[EXERCISE TASKS]
(A) According to the Yale Political Union history, which building is now the union's home?
(B) From the Yale Political Union history, quote the stretch from "One of the few" through "fall of 1994.".
(C) Continue the Yale Political Union history from the point where it stops.

[QUOTED PASSAGE]
* Begin *

In the early 1990s, membership reached another high point, but it then fell again, as a series of new political organizations on campus diverted politically active Yalies. Though smaller, the parties were relatively stronger and tighter institutions during this period. Most have remained intimate organizations, though with somewhat larger membership, to the current day.
One of the few enduring YPU spinoff publications, Rumpus magazine, was founded by members of the Progressive and Tory Parties in 1992. For the first 3–4 years of its publication, Rumpus remained closely linked to the YPU. One of the more sordid scandals of the period, involving a member who misappropriated the YPU's long-distance phone access number for calls to a racy 1-900 number from his senior single, was broken by Rumpus in the fall of 1994.
As more and more Yale undergraduate organizations were founded, the YPU lost its offices under Bingham Hall. It managed to retain its small office on Crown Street, although the union has recently begun a capital campaign to raise funds for a new building. The union's home is now in Connecticut Hall, the university's oldest building. During its various moves, irreplaceable historical archives were lost, although the YPU's collection of paraphernalia signed by noteworthy public figures is sizable. The YPU hit a low point in membership in the late 1990s. The YPU president, an Independent Party member, was impeached in the fall of 1997, leading to the near collapse of the Independent Party. The effects of this crisis took some time to reverse, though by 2001 the Independent Party was largely restored and began a period of significant growth. Now, the Independent Party is consistently the largest party in the Political Union. Although membership remains roughly 30% of its last peak in the late 1980s, the Political Union remains one of the largest undergraduate organizations at Yale, with approximately 325 members.

* End *

(Word and element location records)
* Begin *

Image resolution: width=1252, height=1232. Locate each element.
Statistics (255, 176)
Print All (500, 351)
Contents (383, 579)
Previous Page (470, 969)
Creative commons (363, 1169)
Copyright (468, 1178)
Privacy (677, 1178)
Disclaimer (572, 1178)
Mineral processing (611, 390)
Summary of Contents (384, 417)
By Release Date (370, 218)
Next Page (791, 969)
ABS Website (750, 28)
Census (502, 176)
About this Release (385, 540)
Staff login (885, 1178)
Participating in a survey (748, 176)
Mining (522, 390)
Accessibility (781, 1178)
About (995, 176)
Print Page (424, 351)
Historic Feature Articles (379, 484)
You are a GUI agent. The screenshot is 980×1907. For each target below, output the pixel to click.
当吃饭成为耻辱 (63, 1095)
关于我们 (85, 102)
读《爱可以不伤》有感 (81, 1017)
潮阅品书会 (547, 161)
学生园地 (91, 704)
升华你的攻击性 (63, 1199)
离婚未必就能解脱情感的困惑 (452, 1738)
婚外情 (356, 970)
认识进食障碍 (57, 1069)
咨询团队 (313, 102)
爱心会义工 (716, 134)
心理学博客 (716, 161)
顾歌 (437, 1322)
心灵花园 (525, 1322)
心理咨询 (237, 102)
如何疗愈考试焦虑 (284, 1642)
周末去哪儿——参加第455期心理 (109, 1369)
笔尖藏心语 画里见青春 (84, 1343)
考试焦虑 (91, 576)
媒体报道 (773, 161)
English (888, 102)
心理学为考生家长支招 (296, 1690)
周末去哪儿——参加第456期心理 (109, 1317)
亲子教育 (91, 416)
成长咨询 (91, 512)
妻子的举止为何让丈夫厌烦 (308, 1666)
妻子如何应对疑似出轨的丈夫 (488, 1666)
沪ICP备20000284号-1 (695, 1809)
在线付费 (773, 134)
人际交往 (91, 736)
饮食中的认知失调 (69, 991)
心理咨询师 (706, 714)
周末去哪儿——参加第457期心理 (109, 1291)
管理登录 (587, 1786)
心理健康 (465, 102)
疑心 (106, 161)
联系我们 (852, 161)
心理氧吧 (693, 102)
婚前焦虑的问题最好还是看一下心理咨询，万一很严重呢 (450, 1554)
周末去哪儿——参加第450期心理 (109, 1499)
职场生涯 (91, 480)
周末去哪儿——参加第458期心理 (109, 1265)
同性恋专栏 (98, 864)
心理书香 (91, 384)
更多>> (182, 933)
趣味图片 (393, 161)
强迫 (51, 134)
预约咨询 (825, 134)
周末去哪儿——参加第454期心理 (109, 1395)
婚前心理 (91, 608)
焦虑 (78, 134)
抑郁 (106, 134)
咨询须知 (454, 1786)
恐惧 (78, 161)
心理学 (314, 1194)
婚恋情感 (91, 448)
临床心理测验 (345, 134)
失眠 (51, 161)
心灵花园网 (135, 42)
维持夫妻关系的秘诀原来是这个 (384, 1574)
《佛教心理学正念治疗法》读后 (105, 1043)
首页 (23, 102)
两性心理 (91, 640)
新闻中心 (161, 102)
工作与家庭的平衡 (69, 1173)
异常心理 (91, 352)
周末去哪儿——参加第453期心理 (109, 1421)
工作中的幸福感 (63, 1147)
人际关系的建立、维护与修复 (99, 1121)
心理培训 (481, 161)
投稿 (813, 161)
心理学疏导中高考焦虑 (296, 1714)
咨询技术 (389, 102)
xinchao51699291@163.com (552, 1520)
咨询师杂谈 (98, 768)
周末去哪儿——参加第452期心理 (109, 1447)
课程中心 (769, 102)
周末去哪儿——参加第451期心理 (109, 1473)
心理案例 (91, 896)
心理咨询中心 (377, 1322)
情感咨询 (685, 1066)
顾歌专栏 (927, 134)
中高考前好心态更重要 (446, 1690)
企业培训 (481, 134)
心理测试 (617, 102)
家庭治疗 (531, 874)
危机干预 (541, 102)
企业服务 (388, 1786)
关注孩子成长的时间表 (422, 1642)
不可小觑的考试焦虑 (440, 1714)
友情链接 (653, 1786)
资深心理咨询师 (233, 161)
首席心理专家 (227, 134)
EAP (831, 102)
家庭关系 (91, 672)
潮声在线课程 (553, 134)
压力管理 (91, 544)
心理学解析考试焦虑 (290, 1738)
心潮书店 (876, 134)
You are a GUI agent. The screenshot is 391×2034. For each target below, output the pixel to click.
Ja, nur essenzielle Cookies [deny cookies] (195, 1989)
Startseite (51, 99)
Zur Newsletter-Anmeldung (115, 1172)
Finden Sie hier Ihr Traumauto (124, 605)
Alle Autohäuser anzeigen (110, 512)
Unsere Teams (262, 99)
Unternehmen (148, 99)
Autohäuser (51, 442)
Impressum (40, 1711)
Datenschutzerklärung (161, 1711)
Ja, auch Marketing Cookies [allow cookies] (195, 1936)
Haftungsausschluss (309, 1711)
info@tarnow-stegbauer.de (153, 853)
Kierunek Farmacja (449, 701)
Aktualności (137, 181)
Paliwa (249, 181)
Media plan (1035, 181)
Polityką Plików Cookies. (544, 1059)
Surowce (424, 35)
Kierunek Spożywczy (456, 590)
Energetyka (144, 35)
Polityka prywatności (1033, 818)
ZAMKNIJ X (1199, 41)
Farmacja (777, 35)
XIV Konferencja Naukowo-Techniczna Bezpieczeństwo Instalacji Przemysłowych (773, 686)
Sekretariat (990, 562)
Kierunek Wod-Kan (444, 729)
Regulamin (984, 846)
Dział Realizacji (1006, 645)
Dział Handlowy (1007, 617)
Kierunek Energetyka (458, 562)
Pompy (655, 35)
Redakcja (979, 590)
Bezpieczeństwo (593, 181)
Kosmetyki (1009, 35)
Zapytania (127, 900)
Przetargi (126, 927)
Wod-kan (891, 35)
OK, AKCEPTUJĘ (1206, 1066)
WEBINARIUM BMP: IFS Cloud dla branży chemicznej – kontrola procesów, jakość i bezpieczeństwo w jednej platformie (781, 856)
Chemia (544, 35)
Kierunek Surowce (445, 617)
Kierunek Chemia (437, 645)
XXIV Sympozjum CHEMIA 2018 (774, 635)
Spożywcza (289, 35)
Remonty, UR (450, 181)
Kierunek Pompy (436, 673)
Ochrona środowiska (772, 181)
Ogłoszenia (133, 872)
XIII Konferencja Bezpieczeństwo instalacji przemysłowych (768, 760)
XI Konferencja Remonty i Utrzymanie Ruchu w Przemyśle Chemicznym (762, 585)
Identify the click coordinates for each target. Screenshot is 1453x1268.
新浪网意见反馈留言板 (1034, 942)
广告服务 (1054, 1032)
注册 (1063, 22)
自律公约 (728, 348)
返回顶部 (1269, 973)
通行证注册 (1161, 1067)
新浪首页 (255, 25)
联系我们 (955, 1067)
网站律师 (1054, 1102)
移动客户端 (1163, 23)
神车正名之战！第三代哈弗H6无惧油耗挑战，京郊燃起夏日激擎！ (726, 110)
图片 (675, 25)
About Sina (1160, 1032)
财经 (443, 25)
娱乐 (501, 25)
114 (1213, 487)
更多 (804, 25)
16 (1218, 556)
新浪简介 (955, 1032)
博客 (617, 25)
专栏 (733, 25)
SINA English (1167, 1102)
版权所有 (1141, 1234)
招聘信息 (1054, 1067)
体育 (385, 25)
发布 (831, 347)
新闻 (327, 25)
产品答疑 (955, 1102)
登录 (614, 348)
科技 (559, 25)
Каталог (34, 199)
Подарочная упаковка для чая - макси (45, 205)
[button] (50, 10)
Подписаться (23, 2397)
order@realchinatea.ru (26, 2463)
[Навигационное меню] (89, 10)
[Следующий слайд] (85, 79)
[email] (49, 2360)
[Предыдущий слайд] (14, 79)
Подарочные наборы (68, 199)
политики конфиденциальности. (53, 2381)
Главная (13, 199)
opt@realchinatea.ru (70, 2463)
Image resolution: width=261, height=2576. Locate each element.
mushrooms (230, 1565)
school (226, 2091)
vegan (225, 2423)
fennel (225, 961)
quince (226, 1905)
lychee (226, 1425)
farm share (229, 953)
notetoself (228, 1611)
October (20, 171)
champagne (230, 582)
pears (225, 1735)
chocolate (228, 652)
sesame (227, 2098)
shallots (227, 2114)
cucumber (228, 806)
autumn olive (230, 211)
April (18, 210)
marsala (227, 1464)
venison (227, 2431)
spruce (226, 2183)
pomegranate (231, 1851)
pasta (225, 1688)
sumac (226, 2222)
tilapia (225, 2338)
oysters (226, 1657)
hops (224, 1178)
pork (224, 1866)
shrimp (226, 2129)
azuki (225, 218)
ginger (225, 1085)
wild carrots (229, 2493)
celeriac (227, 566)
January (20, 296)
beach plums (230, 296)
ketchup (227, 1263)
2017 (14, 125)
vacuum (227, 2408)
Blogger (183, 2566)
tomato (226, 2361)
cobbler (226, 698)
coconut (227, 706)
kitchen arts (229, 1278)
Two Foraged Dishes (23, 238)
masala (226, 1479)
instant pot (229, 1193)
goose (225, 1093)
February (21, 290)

* End *

[EXERCISE RESPONSES]
(A) Connecticut Hall, the university's oldest building.

(B)
One of the few enduring YPU spinoff publications, Rumpus magazine, was founded by members of the Progressive and Tory Parties in 1992. For the first 3–4 years of its publication, Rumpus remained closely linked to the YPU. One of the more sordid scandals of the period, involving a member who misappropriated the YPU's long-distance phone access number for calls to a racy 1-900 number from his senior single, was broken by Rumpus in the fall of 1994.

(C)
Although the union has fluctuated in its influence over the years, membership has generally been in decline since the 1980s. This is the result of the increase in outside political and activist groups that compete with the union for members. In addition, the intellectual rigor of the debates is generally considered to have decreased. Concerns have been raised about the union's relevance and effectiveness, pointing to declining guest quality and diminishing student engagement. However, defenders argue that the union's core mission of fostering open political dialogue remains vital in an ever-evolving campus landscape.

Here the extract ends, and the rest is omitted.